Which lines of the records contain "each"? Collect every one of them.

**RECORDS TO USE:**
----

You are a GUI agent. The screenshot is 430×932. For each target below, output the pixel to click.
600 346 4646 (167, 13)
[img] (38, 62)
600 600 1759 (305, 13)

----

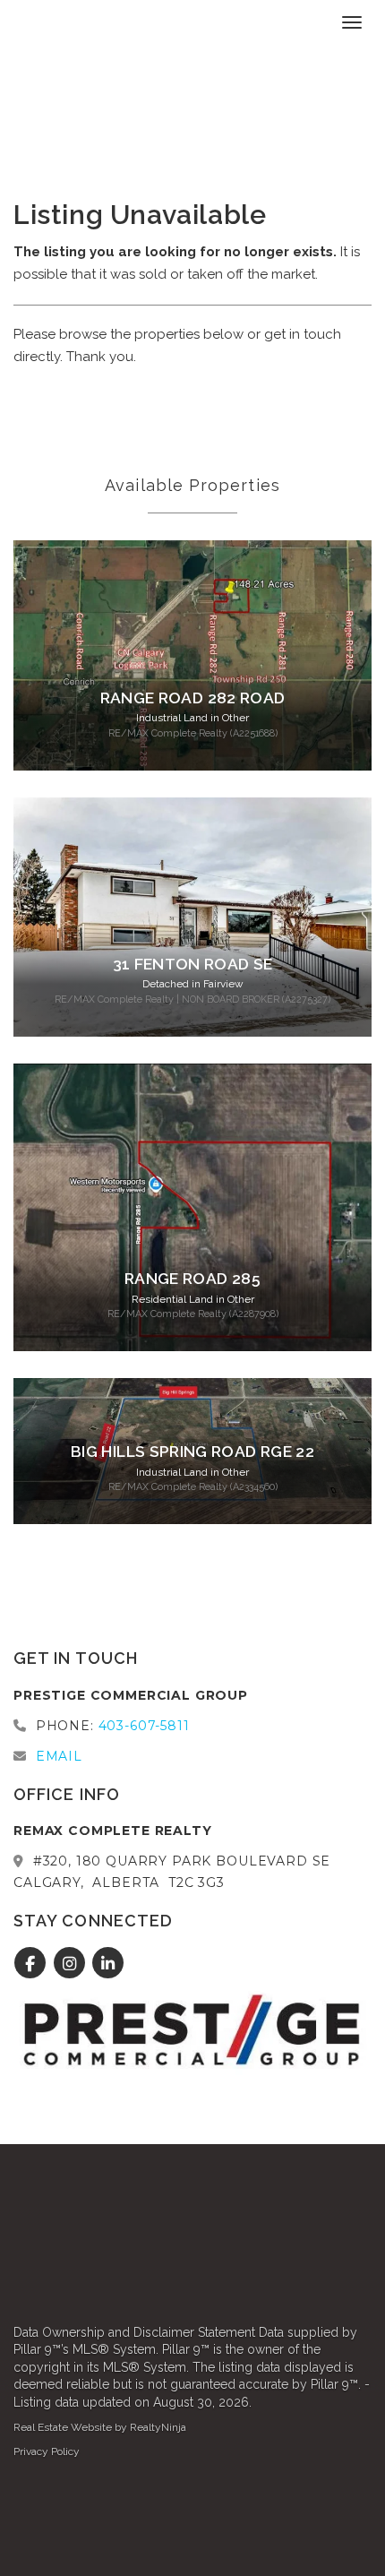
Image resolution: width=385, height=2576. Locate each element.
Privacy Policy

----

**TASK SOLUTION:**
You are a GUI agent. The screenshot is 430×932. For each target below, output the pixel to click.
Image resolution: width=385, height=2576. Locate each element.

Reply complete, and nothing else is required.